WORK TO COMPLETE —
[A] Rewrite the part of the Mariah Carey passage that opens with the words containing "Me. I Am Mariah... The" and closes with "warning in the United States.", swapping "duet" for "collaboration".
[B] Decide whether each statement agrees with the Mariah Carey passage, answering yes or no and quoting the deciding words: (i) Merry Christmas II You debuted at number four on the Billboard 200. (ii) "Triumphant (Get 'Em)" stayed on the album as its lead single. (iii) Carey was moved from Def Jam to Island.
[C] In the Mariah Carey passage, what did Carey's representative say she would do with the royalties for "Save the Day"?

Me. I Am Mariah... The Elusive Chanteuse was promoted through several media appearances by Carey, as well as The Elusive Chanteuse Show. Singles released from the album included the US Hot 100 top twenty song "#Beautiful" (a duet with Miguel). Other singles included "The Art of Letting Go", "You're Mine (Eternal)", and "You Don't Know What to Do" (featuring rapper Wale), all of which failed to chart on the US Hot 100, with the exception of "You're Mine (Eternal)", a minor hit peaking at number eighty-eight. Although the re-release of her 2002 album Charmbracelet was issued with a Parental Advisory warning in some territories, Me. I Am Mariah... is Carey's first studio album to bear the warning in the United States.

Background 
On September 29, 2009, Carey's twelfth studio album, Memoirs of an Imperfect Angel, was released. Following the cancellation of Angels Advocate, a remix album of Memoirs of an Imperfect Angel, it was announced that Carey would return to the studio to start work on her thirteenth studio album. It was later revealed that it would be her second Christmas album. The album, titled Merry Christmas II You, was released alongside an accompanying DVD, and was sent to retailers on November 2, 2010. Merry Christmas II You debuted at number four on the Billboard 200 with sales of 56,000 copies. It also became Carey's 16th top ten album in the United States. The album debuted at number one on the R&B/Hip-Hop Albums chart, making it only the second Christmas album to top this chart. Following the birth of her children, Carey began work on her fourteenth studio album.

Development 
The first indication that Carey had begun work on her fourteenth studio album was in February 2011, with Carey stating: "I start writing for my new album this week-but it's just the beginning...." In March 2011, Carey's representative said she will donate royalties for the song "Save the Day", which she had written for her upcoming studio album, to charities that create awareness for human-rights issues. Her husband Nick Cannon told Billboard in May 2011 that Carey had already completed a good amount of recording for a new album, a few months before during her pregnancy: "She's planning on having a [new single] out this year. She's been working away, and we have a studio in the crib, and [the pregnancy] has totally inspired her on so many different levels." Additionally, Cannon confirmed that Carey was inspired by her debut self-titled album and its follow-up, Emotions.

In January 2012, Cannon updated everyone on the album, saying: "My beautiful wife is planning to make her return to the music scene after taking time off to focus on the pregnancy and the birth of our two wonderful babies, Moroccan and Monroe." On August 3, 2012, Carey released "Triumphant (Get 'Em)", a collaboration with rappers Rick Ross and Meek Mill, which was originally claimed to be the lead single for her upcoming studio album. The single garnered low impact both critically and commercially, and was eventually removed from the album. The Island Def Jam Music Group was shuttered by Universal Music Group on April 1, 2014. Island Records and Def Jam Recordings operate as separate entities, with Carey being transferred from Island to Def Jam.

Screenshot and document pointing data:
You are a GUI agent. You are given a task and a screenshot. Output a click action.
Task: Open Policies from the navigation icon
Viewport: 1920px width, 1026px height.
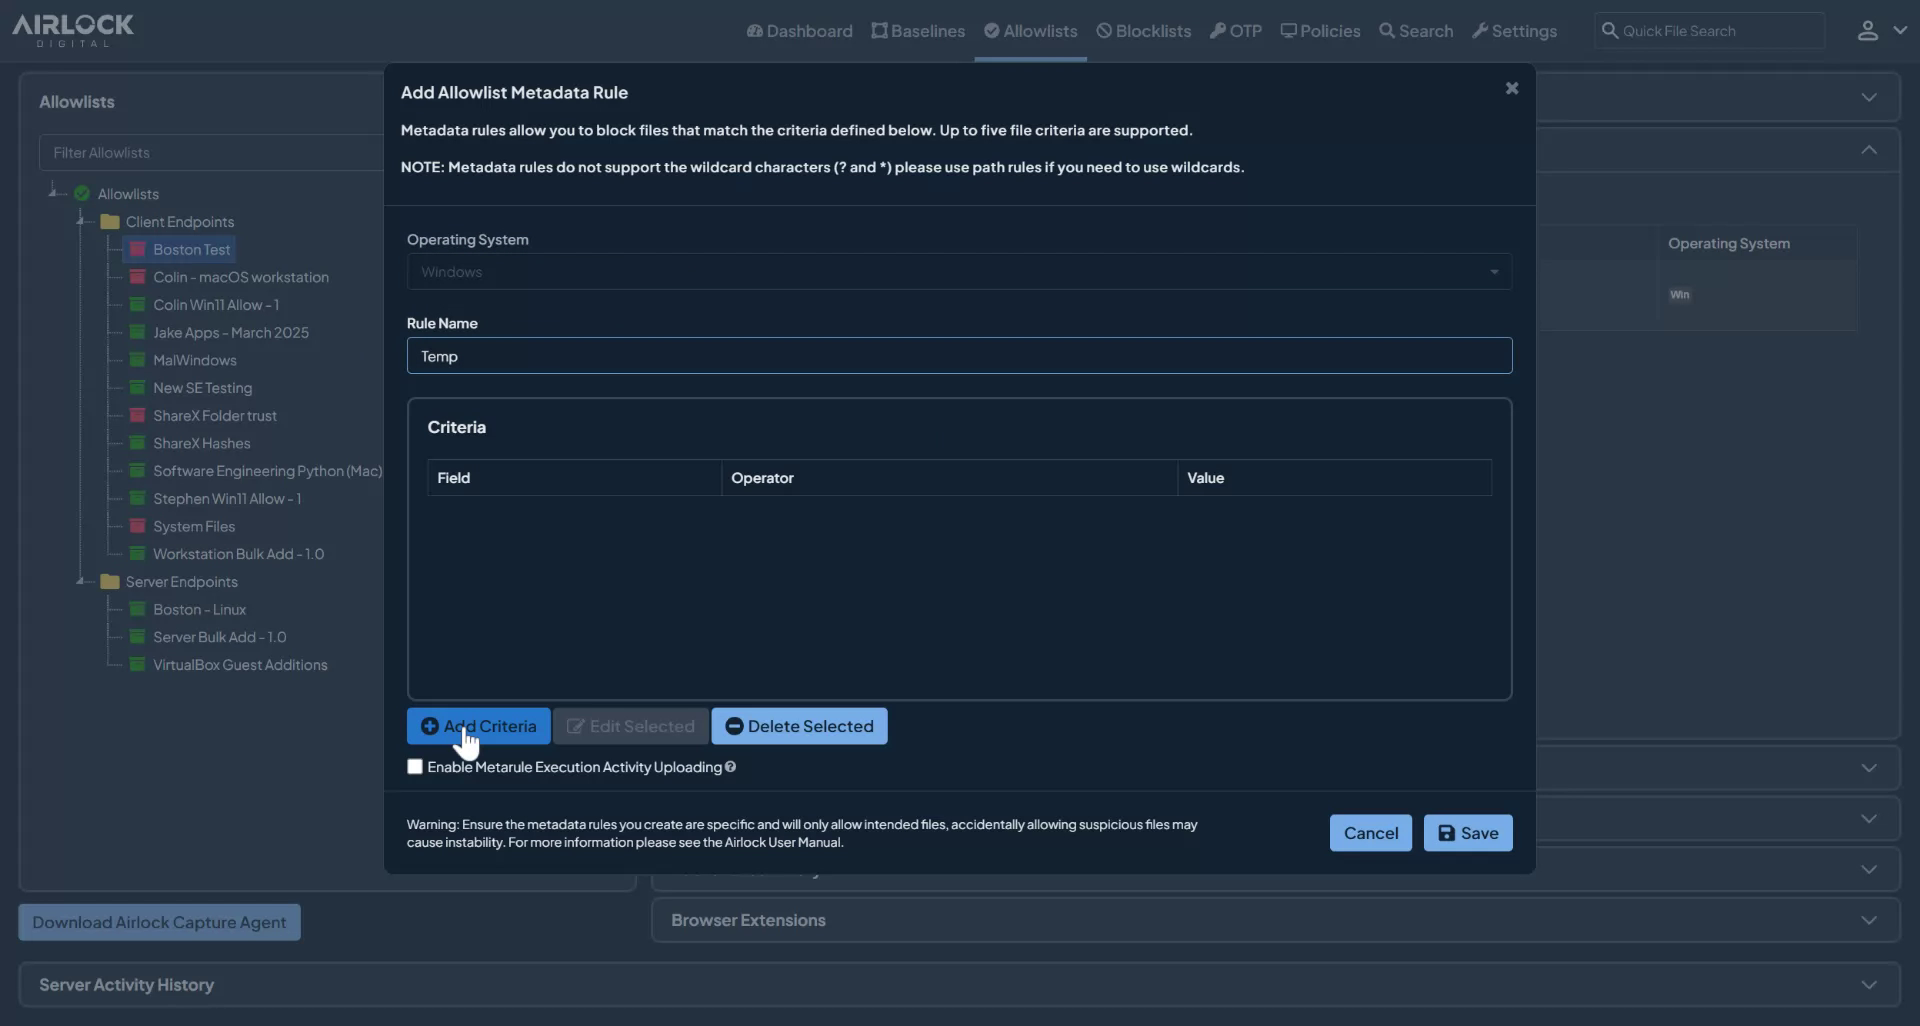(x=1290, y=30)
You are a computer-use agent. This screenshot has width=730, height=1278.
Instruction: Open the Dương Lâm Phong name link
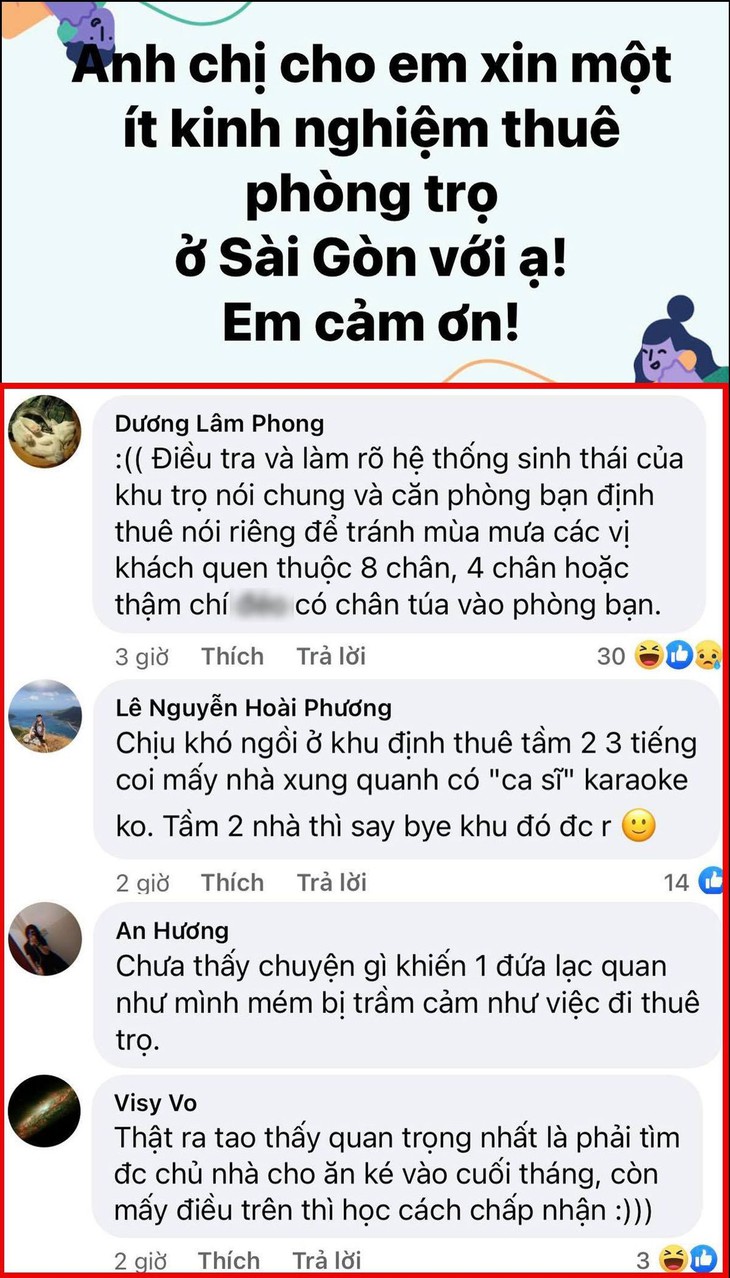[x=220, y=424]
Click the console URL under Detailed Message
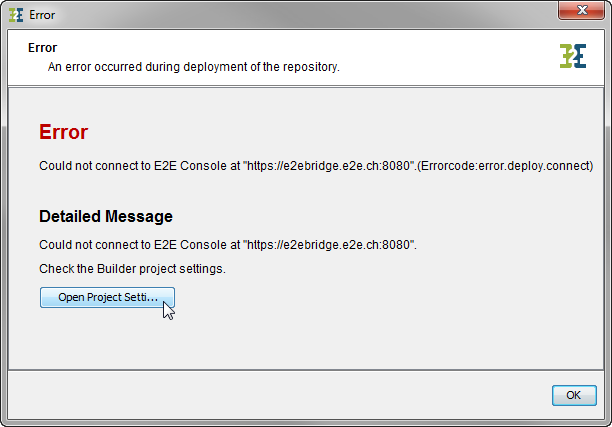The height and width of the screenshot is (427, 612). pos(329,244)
...
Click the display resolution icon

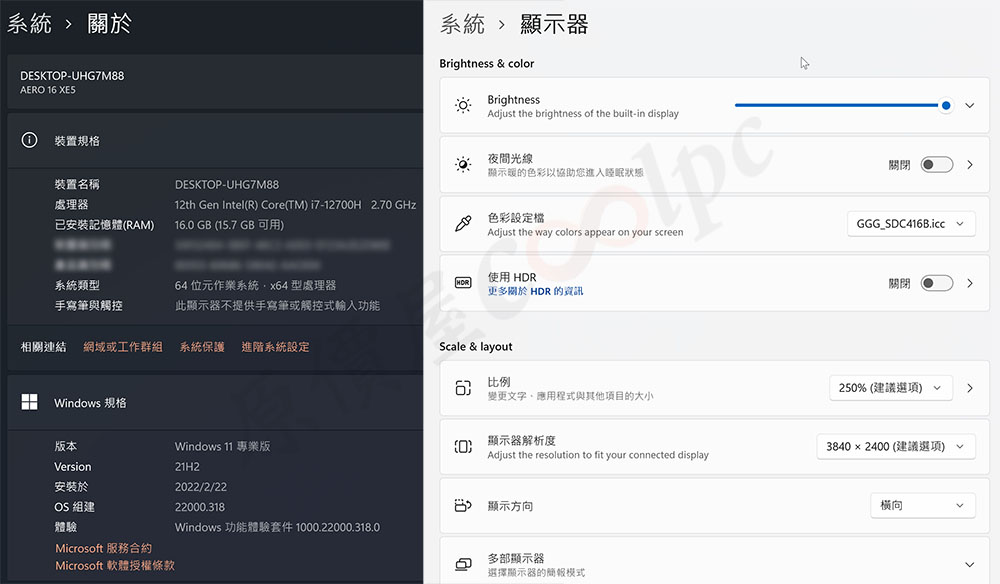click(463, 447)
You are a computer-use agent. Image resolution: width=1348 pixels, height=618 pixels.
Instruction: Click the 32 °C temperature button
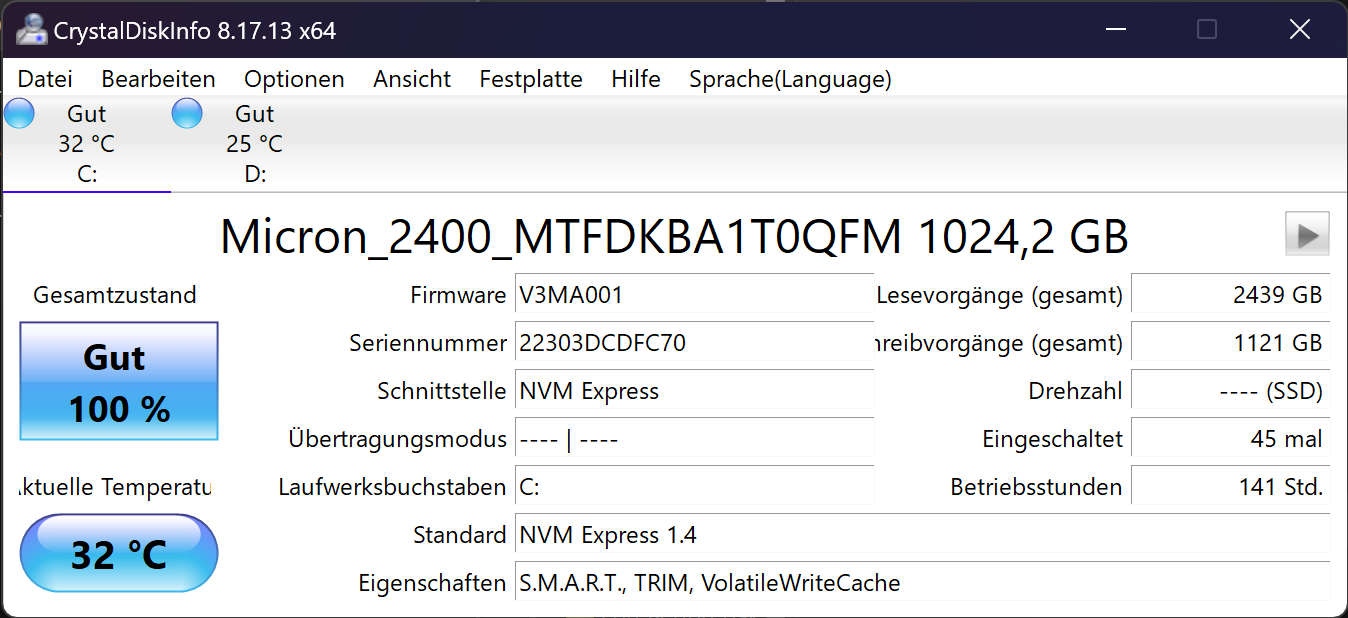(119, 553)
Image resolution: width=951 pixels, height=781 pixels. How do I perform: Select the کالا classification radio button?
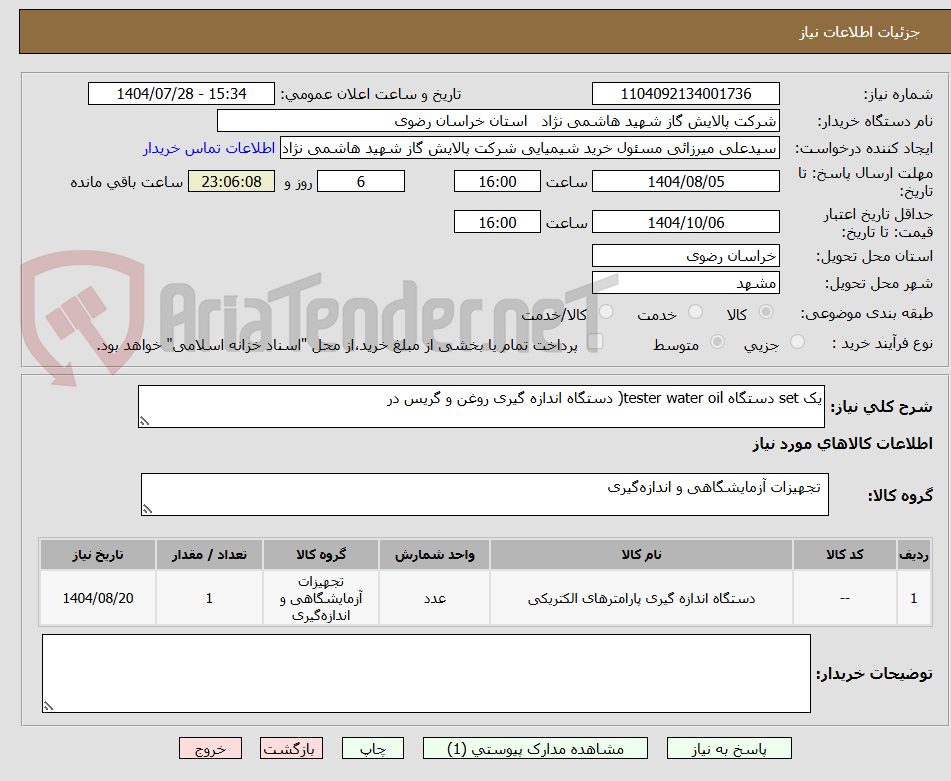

IN RESPONSE —
[A]
Me. I Am Mariah... The Elusive Chanteuse was promoted through several media appearances by Carey, as well as The Elusive Chanteuse Show. Singles released from the album included the US Hot 100 top twenty song "#Beautiful" (a collaboration with Miguel). Other singles included "The Art of Letting Go", "You're Mine (Eternal)", and "You Don't Know What to Do" (featuring rapper Wale), all of which failed to chart on the US Hot 100, with the exception of "You're Mine (Eternal)", a minor hit peaking at number eighty-eight. Although the re-release of her 2002 album Charmbracelet was issued with a Parental Advisory warning in some territories, Me. I Am Mariah... is Carey's first studio album to bear the warning in the United States.

[B]
(i) Yes: "Merry Christmas II You debuted at number four on the Billboard 200 with sales of 56,000 copies."
(ii) No: "was eventually removed from the album."
(iii) No: "with Carey being transferred from Island to Def Jam."

[C] Donate them to charities that create awareness for human-rights issues.